In the mailing-list message, shorten the paragraph beginning "Tangentially related: casting function pointers" while keeping its main facts.

====== READING PASSAGE

[Libguestfs] [libnbd PATCH v3 05/29] vector: (mostly) factor out DEFINE_VECTOR_EMPTY

Eric Blake eblake at redhat.com
Mon Feb 20 20:38:30 UTC 2023


On Mon, Feb 20, 2023 at 06:03:13PM +0100, Laszlo Ersek wrote:
> On 2/15/23 21:27, Eric Blake wrote:
> > On Wed, Feb 15, 2023 at 03:11:34PM +0100, Laszlo Ersek wrote:
> >> The "name##_iter" function is used 11 times in libnbd; in all those cases,
> >> "name" is "string_vector", and the "f" callback is "free":
> >>
> >>   string_vector_iter (..., (void *) free);
> >>
> >> Casting "free" to (void*) is ugly. (Well-defined by POSIX, but still.)
> > 
> > Tangentially related: casting function pointers in general may get
> > harder as more compilers move towards C23 and its newer rules (see for
> > example
> > https://lists.gnu.org/archive/html/bug-gnulib/2023-02/msg00055.html or
> > this gcc 13 bug https://gcc.gnu.org/bugzilla/show_bug.cgi?id=108694
> > which highlights some of the warnings that newer compilers will start
> > warning us about).  While this patch focuses on avoiding casts between
> > fn(*)(type*) and void*, I don't know off-hand if C23 will permit
> > fn(*)(void*) as a compatible function pointer with fn(*)(type).
> 
> My understanding is that, per C99 at least, ret_type(*)(void*) is
> compatible with ret_type(*)(type*) precisely if void* is compatible with
> type* (6.7.5.3p15).
> 
> Whether void* is compatible with type* depends on... ugh, that's hard to
> deduce from the standard. 6.7.5.1p2 says, "For two pointer types to be
> compatible, both shall be identically qualified and both shall
> be pointers to compatible types". I don't think "void" (as a type in
> itself) is compatible with any type!

============
====== DATA RECORDS

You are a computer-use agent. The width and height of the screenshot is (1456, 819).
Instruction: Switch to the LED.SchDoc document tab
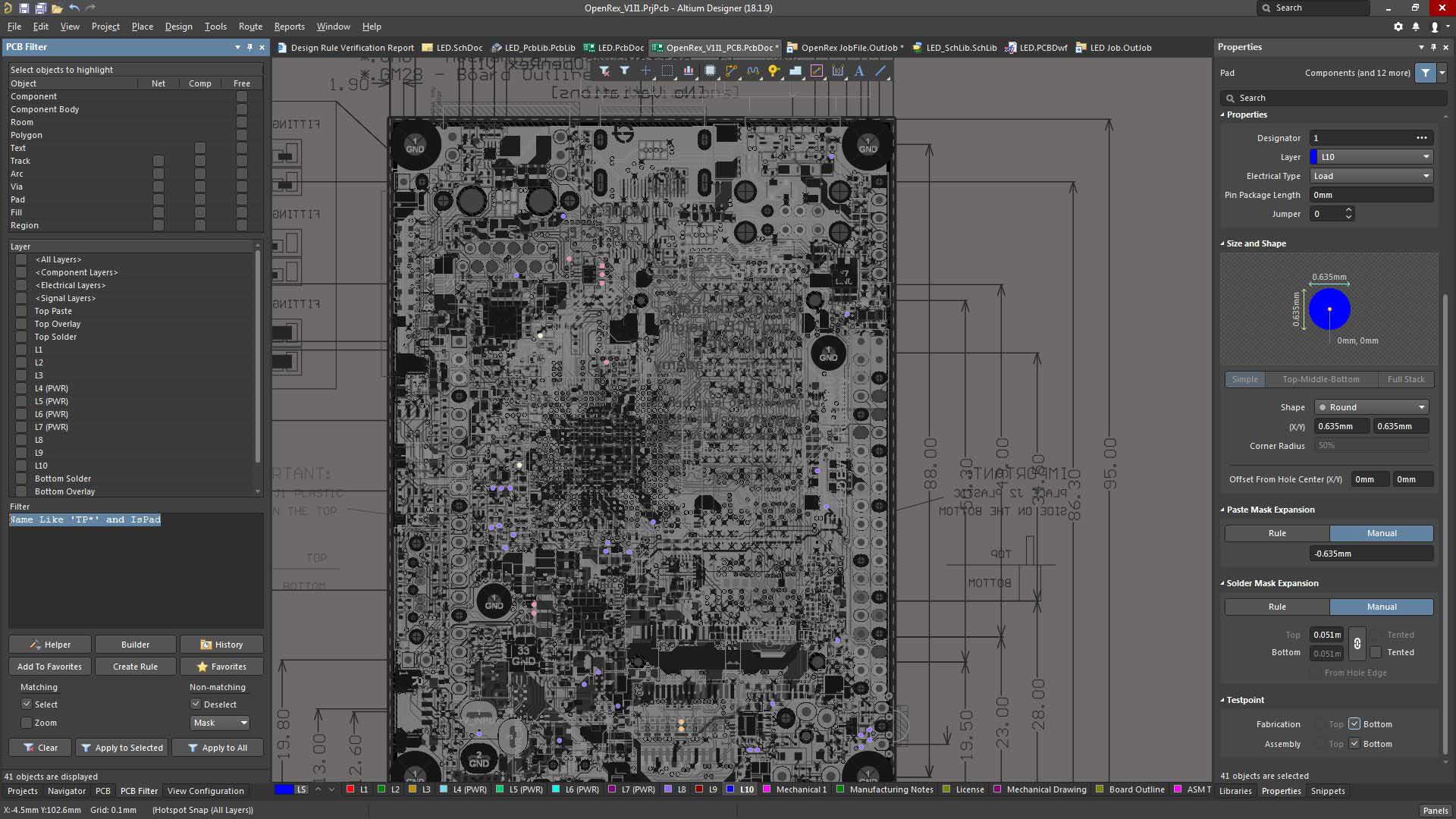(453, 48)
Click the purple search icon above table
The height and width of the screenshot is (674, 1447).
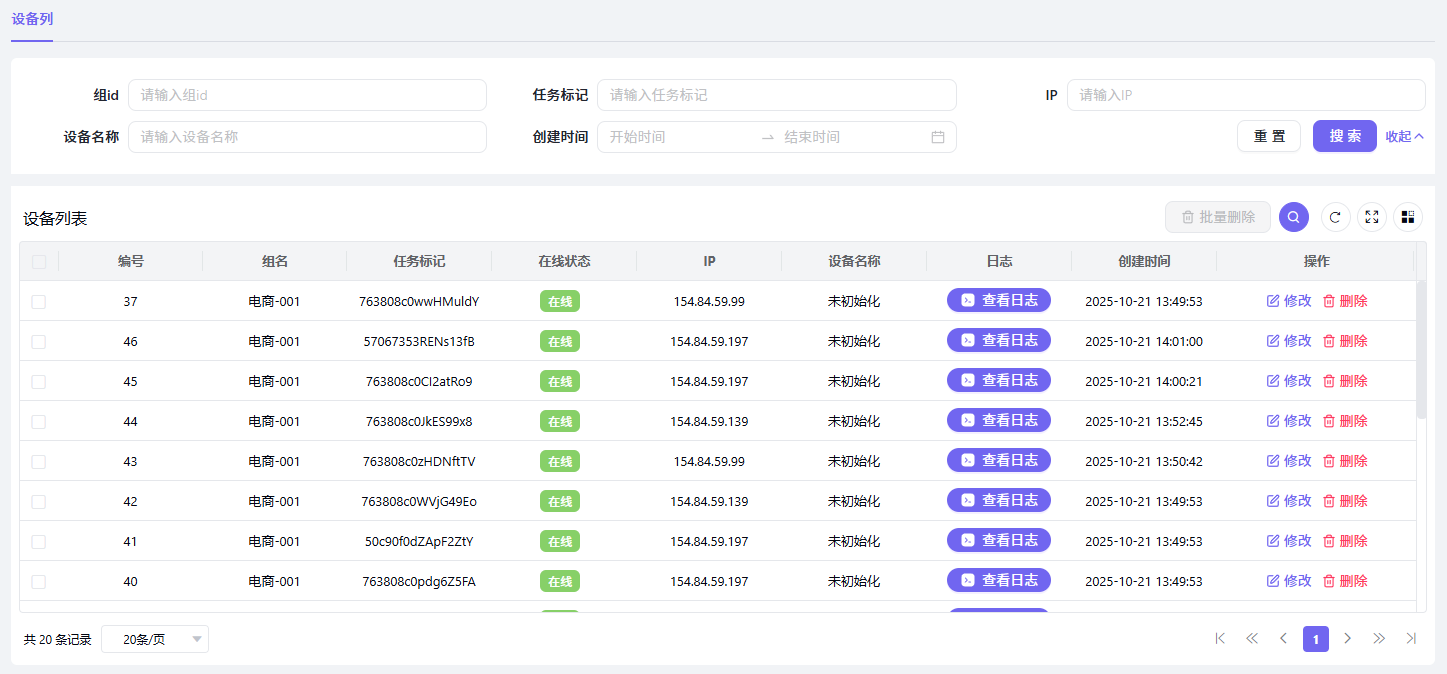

============

• [FINISHED EXERCISE]:
Casting function pointers may get harder as compilers adopt C23's newer rules. A bug-gnulib list post and GCC 13 bug 108694 show warnings that newer compilers will start issuing. The patch avoids casts between fn(*)(type*) and void*, but the writer does not know offhand whether C23 will accept fn(*)(void*) as compatible with fn(*)(type).